▸ **Aim**
Recast everything from the start of the material down to the line containing "Action: pyautogui.click(x=671, y=258)" as a numbered list, leaving out any blank lines.

--- Data records ---

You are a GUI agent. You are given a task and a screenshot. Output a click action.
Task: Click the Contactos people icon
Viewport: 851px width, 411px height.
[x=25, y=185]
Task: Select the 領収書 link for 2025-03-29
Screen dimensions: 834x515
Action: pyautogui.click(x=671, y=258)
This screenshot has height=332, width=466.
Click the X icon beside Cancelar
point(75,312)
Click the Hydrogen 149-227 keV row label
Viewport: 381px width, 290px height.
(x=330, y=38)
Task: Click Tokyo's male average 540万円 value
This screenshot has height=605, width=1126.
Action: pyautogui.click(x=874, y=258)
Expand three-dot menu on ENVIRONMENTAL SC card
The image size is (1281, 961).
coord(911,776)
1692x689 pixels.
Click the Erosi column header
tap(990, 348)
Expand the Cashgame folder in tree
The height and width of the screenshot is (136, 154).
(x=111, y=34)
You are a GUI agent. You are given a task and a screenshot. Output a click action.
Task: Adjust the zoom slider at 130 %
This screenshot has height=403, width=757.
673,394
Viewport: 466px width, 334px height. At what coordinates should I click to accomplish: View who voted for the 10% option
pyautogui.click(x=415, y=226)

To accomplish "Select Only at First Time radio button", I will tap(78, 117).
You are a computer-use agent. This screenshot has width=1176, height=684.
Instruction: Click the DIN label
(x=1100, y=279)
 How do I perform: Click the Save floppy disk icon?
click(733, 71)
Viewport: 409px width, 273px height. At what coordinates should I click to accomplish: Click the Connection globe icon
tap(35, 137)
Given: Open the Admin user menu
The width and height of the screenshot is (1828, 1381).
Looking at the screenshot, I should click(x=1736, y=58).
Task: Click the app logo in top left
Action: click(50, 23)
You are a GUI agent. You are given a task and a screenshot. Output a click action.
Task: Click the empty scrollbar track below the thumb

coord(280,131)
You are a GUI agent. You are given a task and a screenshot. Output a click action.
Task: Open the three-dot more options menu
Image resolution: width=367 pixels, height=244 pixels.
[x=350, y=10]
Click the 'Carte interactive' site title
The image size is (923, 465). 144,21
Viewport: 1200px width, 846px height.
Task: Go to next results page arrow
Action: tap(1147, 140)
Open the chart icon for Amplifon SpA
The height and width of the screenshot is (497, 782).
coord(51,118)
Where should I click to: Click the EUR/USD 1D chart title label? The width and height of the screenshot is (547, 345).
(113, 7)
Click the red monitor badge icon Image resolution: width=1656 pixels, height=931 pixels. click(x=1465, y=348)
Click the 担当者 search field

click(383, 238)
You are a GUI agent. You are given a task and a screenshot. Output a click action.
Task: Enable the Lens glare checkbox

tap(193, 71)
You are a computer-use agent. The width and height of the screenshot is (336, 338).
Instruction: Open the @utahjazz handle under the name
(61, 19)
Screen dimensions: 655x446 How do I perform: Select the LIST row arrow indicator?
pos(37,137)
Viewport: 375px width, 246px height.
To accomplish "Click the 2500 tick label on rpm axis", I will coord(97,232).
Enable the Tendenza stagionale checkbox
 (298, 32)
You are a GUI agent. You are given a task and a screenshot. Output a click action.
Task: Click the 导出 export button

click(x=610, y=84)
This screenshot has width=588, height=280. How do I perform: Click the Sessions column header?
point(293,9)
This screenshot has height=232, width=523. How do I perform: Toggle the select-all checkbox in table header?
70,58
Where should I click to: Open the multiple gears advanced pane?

---

▸ **Reply to the exercise**
1. You are a GUI agent. You are given a task and a screenshot. Output a click action.
2. Task: Click the Contactos people icon
3. Viewport: 851px width, 411px height.
4. [x=25, y=185]
5. Task: Select the 領収書 link for 2025-03-29
6. Screen dimensions: 834x515
7. Action: pyautogui.click(x=671, y=258)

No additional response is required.